[Stored data]
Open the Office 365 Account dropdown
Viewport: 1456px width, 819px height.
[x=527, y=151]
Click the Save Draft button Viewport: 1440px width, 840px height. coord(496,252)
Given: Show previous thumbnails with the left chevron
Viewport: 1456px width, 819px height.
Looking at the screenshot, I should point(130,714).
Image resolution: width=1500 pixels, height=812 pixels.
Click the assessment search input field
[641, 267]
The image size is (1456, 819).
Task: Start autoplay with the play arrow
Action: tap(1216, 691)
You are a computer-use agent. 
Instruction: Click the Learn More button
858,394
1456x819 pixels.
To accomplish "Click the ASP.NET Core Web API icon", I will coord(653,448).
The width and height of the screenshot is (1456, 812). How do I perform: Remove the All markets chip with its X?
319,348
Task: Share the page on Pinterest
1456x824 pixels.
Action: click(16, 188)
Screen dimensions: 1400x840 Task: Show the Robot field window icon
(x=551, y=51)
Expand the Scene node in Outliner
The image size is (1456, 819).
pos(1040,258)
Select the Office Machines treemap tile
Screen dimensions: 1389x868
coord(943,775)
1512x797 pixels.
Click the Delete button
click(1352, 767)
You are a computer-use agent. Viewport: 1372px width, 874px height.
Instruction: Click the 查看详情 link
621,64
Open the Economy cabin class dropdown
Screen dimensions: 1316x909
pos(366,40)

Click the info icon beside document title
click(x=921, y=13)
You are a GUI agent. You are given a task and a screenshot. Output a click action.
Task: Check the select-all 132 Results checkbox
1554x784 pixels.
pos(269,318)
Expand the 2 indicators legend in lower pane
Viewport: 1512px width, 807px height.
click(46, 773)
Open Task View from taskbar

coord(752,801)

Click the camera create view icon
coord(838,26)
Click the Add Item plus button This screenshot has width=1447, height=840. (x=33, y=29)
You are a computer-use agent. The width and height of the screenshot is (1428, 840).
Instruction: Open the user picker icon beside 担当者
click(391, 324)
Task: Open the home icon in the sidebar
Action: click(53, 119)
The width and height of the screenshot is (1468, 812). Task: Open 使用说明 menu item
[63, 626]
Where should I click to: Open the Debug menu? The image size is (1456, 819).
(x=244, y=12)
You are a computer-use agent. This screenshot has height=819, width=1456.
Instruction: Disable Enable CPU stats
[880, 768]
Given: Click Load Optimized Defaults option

# Action item
Exactly as written above, copy out all the records.

# Answer to the exercise
Open the Office 365 Account dropdown
Viewport: 1456px width, 819px height.
[x=527, y=151]
Click the Save Draft button Viewport: 1440px width, 840px height. coord(496,252)
Given: Show previous thumbnails with the left chevron
Viewport: 1456px width, 819px height.
Looking at the screenshot, I should point(130,714).
Image resolution: width=1500 pixels, height=812 pixels.
Click the assessment search input field
[641, 267]
The image size is (1456, 819).
Task: Start autoplay with the play arrow
Action: tap(1216, 691)
You are a computer-use agent. 
Instruction: Click the Learn More button
858,394
1456x819 pixels.
To accomplish "Click the ASP.NET Core Web API icon", I will coord(653,448).
The width and height of the screenshot is (1456, 812). How do I perform: Remove the All markets chip with its X?
319,348
Task: Share the page on Pinterest
1456x824 pixels.
Action: click(16, 188)
Screen dimensions: 1400x840 Task: Show the Robot field window icon
(x=551, y=51)
Expand the Scene node in Outliner
The image size is (1456, 819).
pos(1040,258)
Select the Office Machines treemap tile
Screen dimensions: 1389x868
coord(943,775)
1512x797 pixels.
Click the Delete button
click(1352, 767)
You are a computer-use agent. Viewport: 1372px width, 874px height.
Instruction: Click the 查看详情 link
621,64
Open the Economy cabin class dropdown
Screen dimensions: 1316x909
pos(366,40)

Click the info icon beside document title
click(x=921, y=13)
You are a GUI agent. You are given a task and a screenshot. Output a click action.
Task: Check the select-all 132 Results checkbox
1554x784 pixels.
pos(269,318)
Expand the 2 indicators legend in lower pane
Viewport: 1512px width, 807px height.
click(46, 773)
Open Task View from taskbar

coord(752,801)

Click the camera create view icon
coord(838,26)
Click the Add Item plus button This screenshot has width=1447, height=840. (x=33, y=29)
You are a computer-use agent. The width and height of the screenshot is (1428, 840).
Instruction: Open the user picker icon beside 担当者
click(391, 324)
Task: Open the home icon in the sidebar
Action: click(53, 119)
The width and height of the screenshot is (1468, 812). Task: Open 使用说明 menu item
[63, 626]
Where should I click to: Open the Debug menu? The image size is (1456, 819).
(x=244, y=12)
You are a computer-use agent. This screenshot has height=819, width=1456.
Instruction: Disable Enable CPU stats
[880, 768]
Given: Click Load Optimized Defaults option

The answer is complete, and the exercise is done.